Now, of course this was laughable, because, duh, I'm diagnosed! For some reason, though, I felt disappointed. It was almost as if I had doubts. Maybe I've just been in one of my overanalytical moods, and have just been thinking too hard. I still felt this way for most of today. Nevertheless, I had this "what if" feeling...what if I'm not worthy of this upcoming presentation? What if I don't accurately represent the people I've been doing all this advocacy for?
Now, before I continue, you need to understand one thing. I have OCD. It's not uncommon for me to second-guess myself. I think it's because I'm looking so forward to this presentation, that my mind is trying to self-sabotage. This is what happens when you have comorbid disorders.
Now, back to that post I referred to in my first paragraph. Someone in an autism forum I belong to had stated that their family member's new tutor claimed she had been faking autism to use it as an excuse to get away with things. It was at this point when I finally came to my senses and my mind snapped back into place. Autism is a spectrum, my mind told me. I commented this, and explained that I, too, may not appear to be autistic at a first glance, however once someone gets to know me, they'll observe the traits. This is why it's impossible for one to "look" autistic!
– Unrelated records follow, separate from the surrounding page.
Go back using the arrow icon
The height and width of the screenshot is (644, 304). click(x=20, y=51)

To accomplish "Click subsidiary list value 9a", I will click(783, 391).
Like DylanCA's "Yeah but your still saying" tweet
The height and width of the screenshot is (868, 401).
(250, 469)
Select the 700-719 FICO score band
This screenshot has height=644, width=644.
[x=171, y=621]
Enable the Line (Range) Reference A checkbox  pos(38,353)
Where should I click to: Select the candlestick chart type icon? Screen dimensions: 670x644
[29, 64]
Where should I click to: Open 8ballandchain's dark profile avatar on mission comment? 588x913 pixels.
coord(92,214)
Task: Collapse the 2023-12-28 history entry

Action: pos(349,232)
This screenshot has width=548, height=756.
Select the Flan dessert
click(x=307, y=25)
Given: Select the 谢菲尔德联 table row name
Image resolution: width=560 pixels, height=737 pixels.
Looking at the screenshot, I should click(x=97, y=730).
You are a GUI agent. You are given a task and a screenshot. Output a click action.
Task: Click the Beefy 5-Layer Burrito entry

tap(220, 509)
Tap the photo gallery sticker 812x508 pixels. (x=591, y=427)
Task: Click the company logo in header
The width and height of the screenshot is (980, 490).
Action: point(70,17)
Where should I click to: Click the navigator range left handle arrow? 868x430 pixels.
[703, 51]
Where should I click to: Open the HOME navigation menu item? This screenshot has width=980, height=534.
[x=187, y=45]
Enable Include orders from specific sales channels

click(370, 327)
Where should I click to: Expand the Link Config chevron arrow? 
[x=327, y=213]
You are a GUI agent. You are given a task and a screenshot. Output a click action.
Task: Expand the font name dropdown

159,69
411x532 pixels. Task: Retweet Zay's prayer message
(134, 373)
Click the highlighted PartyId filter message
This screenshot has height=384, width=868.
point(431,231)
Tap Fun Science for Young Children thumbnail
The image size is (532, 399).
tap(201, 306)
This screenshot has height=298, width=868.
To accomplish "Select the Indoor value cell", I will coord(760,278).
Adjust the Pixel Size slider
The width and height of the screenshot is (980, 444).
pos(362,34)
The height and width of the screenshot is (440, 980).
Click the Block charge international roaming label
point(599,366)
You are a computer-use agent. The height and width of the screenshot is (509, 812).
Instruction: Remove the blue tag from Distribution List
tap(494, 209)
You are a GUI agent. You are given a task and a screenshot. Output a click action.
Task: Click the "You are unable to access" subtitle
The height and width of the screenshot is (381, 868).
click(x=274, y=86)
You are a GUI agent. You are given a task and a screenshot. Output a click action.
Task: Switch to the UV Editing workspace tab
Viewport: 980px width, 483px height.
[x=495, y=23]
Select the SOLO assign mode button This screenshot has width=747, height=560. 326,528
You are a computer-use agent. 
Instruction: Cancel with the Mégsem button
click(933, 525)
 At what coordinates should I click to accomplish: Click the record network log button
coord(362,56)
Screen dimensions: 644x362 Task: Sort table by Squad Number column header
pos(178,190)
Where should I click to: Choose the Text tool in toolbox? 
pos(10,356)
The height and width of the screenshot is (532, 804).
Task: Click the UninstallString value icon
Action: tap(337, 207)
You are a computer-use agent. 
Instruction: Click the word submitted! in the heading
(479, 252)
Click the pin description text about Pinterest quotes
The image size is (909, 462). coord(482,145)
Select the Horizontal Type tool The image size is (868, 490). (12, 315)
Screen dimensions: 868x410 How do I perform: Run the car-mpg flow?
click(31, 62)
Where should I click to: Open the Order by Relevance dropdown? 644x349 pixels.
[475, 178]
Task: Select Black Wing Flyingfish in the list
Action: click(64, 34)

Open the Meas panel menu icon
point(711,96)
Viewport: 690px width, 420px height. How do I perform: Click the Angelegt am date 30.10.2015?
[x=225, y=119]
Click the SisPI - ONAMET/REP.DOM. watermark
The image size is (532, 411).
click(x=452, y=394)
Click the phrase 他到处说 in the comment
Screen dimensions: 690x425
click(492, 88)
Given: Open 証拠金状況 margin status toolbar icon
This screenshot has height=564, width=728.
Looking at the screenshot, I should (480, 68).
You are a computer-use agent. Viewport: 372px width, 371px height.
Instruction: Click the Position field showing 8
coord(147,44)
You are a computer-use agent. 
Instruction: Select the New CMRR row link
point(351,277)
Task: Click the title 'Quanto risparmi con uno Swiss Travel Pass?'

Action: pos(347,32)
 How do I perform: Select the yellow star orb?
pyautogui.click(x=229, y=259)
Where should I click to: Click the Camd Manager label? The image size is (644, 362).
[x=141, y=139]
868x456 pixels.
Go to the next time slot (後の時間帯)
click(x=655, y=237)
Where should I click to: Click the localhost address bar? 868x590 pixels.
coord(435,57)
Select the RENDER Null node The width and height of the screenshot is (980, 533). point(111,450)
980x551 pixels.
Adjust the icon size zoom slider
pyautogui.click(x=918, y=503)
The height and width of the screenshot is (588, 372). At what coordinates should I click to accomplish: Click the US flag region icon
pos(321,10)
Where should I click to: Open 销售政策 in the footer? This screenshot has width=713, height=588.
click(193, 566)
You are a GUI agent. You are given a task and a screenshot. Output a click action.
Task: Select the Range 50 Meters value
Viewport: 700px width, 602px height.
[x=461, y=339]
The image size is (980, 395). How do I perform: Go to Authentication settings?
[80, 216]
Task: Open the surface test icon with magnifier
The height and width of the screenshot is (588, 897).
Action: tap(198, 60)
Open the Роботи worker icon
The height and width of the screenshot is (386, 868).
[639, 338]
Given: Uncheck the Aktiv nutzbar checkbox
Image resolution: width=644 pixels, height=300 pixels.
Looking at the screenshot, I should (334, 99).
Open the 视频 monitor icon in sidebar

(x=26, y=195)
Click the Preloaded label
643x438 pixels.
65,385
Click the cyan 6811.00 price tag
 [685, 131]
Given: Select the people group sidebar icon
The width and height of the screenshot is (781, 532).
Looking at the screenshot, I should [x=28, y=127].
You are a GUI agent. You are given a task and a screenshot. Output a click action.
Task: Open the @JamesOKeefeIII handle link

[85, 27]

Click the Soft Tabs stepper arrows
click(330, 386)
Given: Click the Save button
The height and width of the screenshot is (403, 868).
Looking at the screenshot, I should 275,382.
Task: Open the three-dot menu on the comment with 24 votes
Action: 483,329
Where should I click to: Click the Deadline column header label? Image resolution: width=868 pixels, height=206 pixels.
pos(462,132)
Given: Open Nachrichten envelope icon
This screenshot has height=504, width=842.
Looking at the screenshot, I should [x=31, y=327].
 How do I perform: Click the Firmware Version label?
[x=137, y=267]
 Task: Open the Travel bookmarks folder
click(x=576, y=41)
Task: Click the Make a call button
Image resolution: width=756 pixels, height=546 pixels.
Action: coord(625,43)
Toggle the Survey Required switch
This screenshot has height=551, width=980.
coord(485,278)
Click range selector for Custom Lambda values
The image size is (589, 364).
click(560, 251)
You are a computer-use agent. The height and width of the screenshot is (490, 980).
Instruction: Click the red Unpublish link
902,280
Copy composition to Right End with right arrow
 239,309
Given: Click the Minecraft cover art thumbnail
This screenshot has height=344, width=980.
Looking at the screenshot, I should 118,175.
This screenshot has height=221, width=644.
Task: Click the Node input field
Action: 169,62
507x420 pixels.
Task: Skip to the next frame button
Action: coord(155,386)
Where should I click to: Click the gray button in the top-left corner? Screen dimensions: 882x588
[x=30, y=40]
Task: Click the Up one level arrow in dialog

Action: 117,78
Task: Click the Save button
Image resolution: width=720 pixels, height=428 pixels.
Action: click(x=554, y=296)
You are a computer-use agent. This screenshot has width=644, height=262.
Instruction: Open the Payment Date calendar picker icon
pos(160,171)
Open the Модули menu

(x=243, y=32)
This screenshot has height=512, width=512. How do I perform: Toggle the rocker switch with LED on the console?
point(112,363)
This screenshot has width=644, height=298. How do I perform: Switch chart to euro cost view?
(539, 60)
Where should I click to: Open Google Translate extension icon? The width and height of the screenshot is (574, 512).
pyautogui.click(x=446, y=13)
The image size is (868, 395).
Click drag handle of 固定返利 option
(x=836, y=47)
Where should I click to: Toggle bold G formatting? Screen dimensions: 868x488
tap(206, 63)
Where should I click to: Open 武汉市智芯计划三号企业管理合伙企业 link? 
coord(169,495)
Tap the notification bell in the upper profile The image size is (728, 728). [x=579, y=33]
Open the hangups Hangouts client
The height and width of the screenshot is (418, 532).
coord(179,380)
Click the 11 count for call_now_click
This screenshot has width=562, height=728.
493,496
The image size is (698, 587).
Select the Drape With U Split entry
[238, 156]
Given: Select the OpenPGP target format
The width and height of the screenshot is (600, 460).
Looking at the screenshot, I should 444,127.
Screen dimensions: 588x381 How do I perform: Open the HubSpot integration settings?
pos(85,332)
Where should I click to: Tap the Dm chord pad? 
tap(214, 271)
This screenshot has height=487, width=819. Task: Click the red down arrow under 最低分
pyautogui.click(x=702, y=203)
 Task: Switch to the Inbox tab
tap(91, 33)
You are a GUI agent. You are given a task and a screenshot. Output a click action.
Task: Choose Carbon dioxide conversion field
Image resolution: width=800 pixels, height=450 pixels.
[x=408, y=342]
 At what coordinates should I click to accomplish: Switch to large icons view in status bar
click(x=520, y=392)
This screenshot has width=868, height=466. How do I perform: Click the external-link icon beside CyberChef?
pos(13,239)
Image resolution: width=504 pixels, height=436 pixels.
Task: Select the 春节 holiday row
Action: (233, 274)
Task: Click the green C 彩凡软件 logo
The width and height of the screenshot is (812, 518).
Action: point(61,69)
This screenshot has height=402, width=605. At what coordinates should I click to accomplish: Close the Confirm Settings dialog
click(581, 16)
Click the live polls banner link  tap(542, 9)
Then it dawned on me even further, just because a silly quiz with no validity told me I'm most likely not autistic, doesn't mean a darn thing! Especially when this quiz was skewed in favor of social strengths. The thing is, I have social strengths. My autistic traits present themselves in OTHER areas. The quiz did not take into account my literal thinking, easiness to be manipulated, slower rate of development, mild sensory sensitivities, or my lack of desire to follow social norms. It was a faulty quiz, in my opinion, and this is a PERFECT example of why it should be taken with a grain of salt.
Because I stumbled upon that post, I'm now feeling relieved. I'm glad my OCD wasn't able to outsmart me this time! I can now move forward with confidence. Of course I'm autistic. If I wasn't, I wouldn't have had suspicions for 5 years, and I certainly wouldn't have a diagnosis. I have every reason to advocate and am entitled to speak up to support my fellow autistics! I can't wait until my presentation, and am feeling a lot better now. I also hope my comment has helped this girl and her family member :)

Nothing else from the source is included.